They said it did not amount to a "covert" operation, although they said the government takes steps to maintain discretion when working in "non-permissive environments" such as Cuba.
Documents obtained by the AP showed that the network, dubbed ZunZuneo after the Cuban word for hummingbird, operated from 2009 until it vanished in 2012.
Some 40,000 island cellphone users signed up and used ZunZuneo to receive and send text messages, mostly innocuous jokes or snippets of international, sports and entertainment news.
However the AP revealed that the network, built using secret shell companies and financed through a foreign bank, sought to first build an audience of mostly young people and then nudge them toward dissent.
"ZunZuneo joins an extensive list of secret anti-Cuban operations" including the failed Bay of Pigs invasion of 1961 and plots to assassinate Fidel Castro, Prensa Latina said.
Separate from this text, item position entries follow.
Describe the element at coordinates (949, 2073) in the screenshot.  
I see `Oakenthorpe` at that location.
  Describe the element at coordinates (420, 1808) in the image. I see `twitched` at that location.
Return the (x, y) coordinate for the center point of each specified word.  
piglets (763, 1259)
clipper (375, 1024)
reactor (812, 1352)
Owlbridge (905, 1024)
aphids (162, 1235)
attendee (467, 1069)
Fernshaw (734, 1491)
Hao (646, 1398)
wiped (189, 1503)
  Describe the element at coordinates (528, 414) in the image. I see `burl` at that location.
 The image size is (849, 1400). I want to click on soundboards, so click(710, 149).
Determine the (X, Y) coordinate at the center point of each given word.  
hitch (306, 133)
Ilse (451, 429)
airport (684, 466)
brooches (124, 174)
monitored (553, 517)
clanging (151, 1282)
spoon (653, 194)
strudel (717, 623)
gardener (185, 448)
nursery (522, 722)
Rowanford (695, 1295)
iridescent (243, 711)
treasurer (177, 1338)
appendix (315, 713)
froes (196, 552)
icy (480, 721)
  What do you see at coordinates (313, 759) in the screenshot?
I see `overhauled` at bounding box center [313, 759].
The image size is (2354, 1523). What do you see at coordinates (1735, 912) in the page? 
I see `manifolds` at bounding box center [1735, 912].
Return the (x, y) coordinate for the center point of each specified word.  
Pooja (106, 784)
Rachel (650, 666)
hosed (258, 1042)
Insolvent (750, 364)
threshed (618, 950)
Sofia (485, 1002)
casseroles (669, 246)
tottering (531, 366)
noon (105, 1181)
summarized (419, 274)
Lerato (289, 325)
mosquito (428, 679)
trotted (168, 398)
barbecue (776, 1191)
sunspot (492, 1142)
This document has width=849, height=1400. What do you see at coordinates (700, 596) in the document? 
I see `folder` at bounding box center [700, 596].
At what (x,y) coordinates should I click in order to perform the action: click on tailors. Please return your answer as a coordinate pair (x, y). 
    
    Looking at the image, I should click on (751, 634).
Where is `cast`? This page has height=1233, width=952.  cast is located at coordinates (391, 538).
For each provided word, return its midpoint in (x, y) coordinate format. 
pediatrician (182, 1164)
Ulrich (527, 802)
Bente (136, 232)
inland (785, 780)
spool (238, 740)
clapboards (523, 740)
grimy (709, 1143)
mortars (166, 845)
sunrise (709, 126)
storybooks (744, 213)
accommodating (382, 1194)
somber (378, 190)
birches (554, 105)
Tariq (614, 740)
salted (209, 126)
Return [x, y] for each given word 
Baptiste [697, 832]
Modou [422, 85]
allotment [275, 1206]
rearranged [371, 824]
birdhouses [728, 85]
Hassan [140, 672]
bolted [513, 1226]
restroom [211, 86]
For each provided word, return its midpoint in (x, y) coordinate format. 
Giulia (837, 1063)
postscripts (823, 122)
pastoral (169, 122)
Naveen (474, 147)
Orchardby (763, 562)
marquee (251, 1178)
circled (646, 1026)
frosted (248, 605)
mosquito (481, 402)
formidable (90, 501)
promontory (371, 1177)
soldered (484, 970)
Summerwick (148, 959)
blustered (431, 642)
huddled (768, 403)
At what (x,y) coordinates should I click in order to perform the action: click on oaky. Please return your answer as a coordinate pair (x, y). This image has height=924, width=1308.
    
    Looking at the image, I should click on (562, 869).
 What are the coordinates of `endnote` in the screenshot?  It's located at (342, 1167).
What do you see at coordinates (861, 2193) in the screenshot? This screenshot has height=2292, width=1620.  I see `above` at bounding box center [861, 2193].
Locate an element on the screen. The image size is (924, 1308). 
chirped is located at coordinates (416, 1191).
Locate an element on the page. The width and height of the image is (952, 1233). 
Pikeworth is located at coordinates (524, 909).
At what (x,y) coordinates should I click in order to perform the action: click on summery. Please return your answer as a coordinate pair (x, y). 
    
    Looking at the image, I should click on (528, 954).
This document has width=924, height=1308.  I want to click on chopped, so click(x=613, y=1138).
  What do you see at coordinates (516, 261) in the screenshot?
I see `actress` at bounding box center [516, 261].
In a statement late Thursday, Josefina Vidal, director of U.S. affairs at Cuba's Foreign Ministry, demanded that Washington halt "its illegal and clandestine actions against Cuba." She said the ZunZuneo case "shows once again that the United States government has not renounced its plans of subversion against Cuba."
Cuba has one of the lowest Internet penetration rates in the world, though the country has taken small steps to expand access. Last year it opened about 200 cyber-cafes around the country, though at $4.50 an hour, many Cubans are effectively priced out. The government also controls nearly all traditional media.
If Internet access remains rare and precious, cellphone use is increasingly common among the island's population of 11 million. Official statistics say there were about 1.8 million active Cuban mobile accounts in 2012, compared with 400,000 in 2007.
On the streets of Havana, some echoed their government's complaints about U.S. interference and ZunZuneo.
"Coming from them (the United States), nothing can surprise us anymore," said 25-year-old Claudia Garcia.